I walked the Camino de Santiago de Compestella from the French border to Santiago in Spain with my fifteen-year daughter this summer.
I tweeted recently…
@CarolineMMcGee Camino amazing: has everything pleasure, pain, history, religion, philosophy and an interesting evolution of friends on way
— Donal O’ Mahony (@domaho) August 24, 2013
I thought and talked about many things on the Camino and I revisited many of my ideas about digital and social media. I did this in the context that I was offline most of the time (exceptions: email to family, some news and Skype).
Being offline was a novel experience for me.

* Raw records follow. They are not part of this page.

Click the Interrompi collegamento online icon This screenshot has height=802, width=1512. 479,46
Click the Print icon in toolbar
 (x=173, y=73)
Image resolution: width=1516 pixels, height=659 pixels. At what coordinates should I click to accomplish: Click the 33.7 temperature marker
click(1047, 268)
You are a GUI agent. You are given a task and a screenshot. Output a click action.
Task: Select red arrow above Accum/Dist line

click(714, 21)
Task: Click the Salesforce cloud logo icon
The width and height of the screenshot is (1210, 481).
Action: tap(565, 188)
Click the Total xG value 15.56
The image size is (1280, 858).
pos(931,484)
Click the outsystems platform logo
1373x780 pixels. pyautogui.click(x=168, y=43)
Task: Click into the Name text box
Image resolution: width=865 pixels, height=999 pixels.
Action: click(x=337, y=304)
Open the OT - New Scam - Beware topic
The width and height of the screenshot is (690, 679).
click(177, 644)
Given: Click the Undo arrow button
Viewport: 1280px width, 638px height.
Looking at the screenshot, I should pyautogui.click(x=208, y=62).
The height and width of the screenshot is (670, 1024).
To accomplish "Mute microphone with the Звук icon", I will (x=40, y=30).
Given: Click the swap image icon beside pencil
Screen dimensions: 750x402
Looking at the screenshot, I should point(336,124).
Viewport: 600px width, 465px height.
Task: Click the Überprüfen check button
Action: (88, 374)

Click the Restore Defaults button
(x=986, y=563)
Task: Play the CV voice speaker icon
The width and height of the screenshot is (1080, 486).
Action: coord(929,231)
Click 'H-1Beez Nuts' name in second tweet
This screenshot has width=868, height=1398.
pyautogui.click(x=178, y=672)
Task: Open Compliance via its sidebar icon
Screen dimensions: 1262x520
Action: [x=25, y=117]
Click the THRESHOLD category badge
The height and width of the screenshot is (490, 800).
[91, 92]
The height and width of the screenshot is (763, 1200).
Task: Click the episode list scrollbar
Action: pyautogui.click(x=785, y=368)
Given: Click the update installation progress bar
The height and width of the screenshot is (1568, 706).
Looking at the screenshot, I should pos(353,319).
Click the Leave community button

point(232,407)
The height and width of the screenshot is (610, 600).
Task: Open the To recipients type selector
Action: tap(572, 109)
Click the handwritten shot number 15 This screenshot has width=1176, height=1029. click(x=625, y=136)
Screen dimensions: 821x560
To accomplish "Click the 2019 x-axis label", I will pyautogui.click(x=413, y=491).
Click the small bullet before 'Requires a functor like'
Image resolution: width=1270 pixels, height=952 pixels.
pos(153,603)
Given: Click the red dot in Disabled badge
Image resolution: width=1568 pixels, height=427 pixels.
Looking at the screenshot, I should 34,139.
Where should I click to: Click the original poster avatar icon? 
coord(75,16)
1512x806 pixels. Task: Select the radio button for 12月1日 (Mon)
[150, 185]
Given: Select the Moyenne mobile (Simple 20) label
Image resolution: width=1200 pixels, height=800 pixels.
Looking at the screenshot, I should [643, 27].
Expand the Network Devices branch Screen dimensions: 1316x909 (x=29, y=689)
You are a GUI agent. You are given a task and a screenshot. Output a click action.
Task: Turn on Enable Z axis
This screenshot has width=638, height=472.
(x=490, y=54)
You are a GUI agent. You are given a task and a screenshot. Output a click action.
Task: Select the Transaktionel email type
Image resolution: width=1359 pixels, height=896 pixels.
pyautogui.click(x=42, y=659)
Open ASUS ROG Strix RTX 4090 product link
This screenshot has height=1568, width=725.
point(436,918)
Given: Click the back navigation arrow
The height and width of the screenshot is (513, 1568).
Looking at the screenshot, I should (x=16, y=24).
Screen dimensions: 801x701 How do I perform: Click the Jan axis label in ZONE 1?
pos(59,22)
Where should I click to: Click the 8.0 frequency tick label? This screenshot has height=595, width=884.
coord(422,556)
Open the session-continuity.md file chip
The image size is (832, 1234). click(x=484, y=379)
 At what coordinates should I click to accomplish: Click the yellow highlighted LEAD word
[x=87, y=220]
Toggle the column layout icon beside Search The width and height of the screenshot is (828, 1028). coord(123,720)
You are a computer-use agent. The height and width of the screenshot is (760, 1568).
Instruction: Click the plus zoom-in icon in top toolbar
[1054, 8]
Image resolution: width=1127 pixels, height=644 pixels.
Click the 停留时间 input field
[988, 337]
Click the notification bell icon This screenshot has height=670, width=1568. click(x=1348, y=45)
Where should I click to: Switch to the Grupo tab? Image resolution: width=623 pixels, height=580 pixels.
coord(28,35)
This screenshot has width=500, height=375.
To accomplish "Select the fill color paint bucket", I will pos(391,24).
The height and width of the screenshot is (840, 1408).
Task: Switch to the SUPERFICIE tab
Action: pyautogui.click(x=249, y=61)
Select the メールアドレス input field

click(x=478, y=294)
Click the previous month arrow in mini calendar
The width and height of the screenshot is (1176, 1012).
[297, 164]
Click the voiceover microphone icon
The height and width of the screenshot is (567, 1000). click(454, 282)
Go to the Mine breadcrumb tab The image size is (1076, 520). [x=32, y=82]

I think that since about 2007, I have spent one to three hours most days online – much of this was on a professional basis, involving my studies and educational-research; in recent years it was around my personal and professional learning networks via Twitter and this blog.
I am trying to work my way through many of my Camino thoughts on digital and social.
One of them is about not having a device in hand. Not tapping pockets, checking for mails, no flashing screens. I had become so used to these and other actions that they seemed like second nature. It took a while to begin to un-learn them and now it is taking me longer than expected to re-learn them again.
I am not quite sure of the significance of this but I guess that many of the early adopters of technology took the interaction with the device for granted. I notice now I am more in control of the device, putting it away for longer lengths of time and disabling lots of “alerts” – I am not sure how long this will last, but I find the re-learning interesting.
I think that in the context of teaching and learning, how we introduce the handling of online-devices in schools needs further thought.
Rather than the device being omnipresent, teacher and student must see it as an aid to pedagogy rather than replacing the learning interaction between people.
Just a thought, to get eLearningIsland restarted as we begin the new school year!